Research and projects

Docteur Kevin Gillmann

With more than 50 scientific publications since 2018, the Montchoisi Glaucoma Research Center has quickly become one of the most active centers in Switzerland in this field.

Objective of the Research Department

The research department of the Glaucoma Centre in Lausanne aims to conduct cutting-edge research, enabling the development of pioneering and innovative techniques and treatments to better diagnose, treat and one day cure glaucoma.

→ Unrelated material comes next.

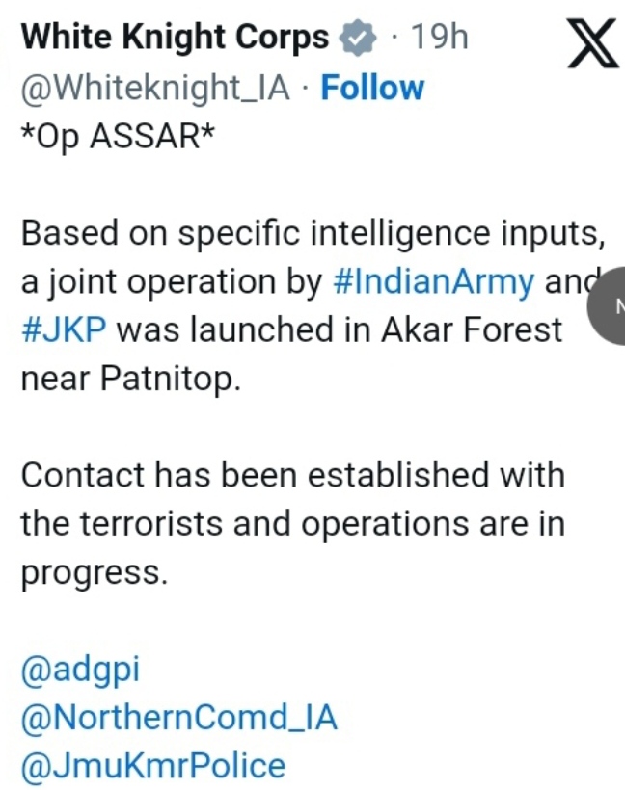625x790 pixels.
Task: Follow the White Knight Corps account
Action: 371,88
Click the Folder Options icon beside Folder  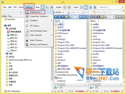(65, 7)
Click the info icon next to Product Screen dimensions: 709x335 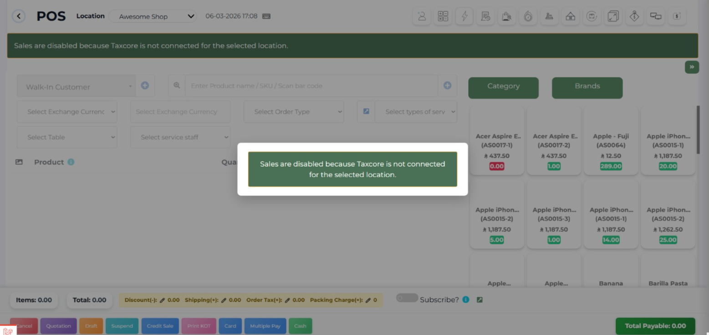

Prof. Kaweh Mansouri -  FMH Specialist in Ophthalmology and Ophthalmic surgery


Invented at EPFL Lausanne, the eyeWatch is a microscopic drainage tube for glaucoma surgery equipped with a valve that can be adjusted with a magnet. Made of biocompatible materials, it reduces the post-operative risks associated with conventional surgery. It is thus the first device in the world allowing glaucoma surgery that can be modulated according to needs. Almost three years after its first implantation by Professor Mermoud at the Clinique de Montchoisi in Lausanne, its use continues to grow and international newspapers have already dedicated several articles to it. The first long-term results have recently been widely reported in the scientific literature. At the end of 2019, the eyeWatch received the CE marking (European conformity) which allows it to be marketed in European countries that recognize the label. This certification mark indicates that the health, safety and environmental protection standards are conform to the European Economic Area. In Switzerland, the Clinique de Montchoisi has exclusive rights.


Thanks to donations from generous donors, the Swiss Glaucoma Research Foundation was able to acquire the OCT FLEX imaging system, making Swiss Visio Montchoisi the third centre in the world to acquire this revolutionary system. This device allows a completely new imaging technique to be used: angiography of the aqueous humor. This examination, developed at UCLA in California, makes the channels for evacuating intraocular fluid visible and could in the future allow glaucoma surgeons to better target their interventions by adapting them specifically to the pathology of each patient.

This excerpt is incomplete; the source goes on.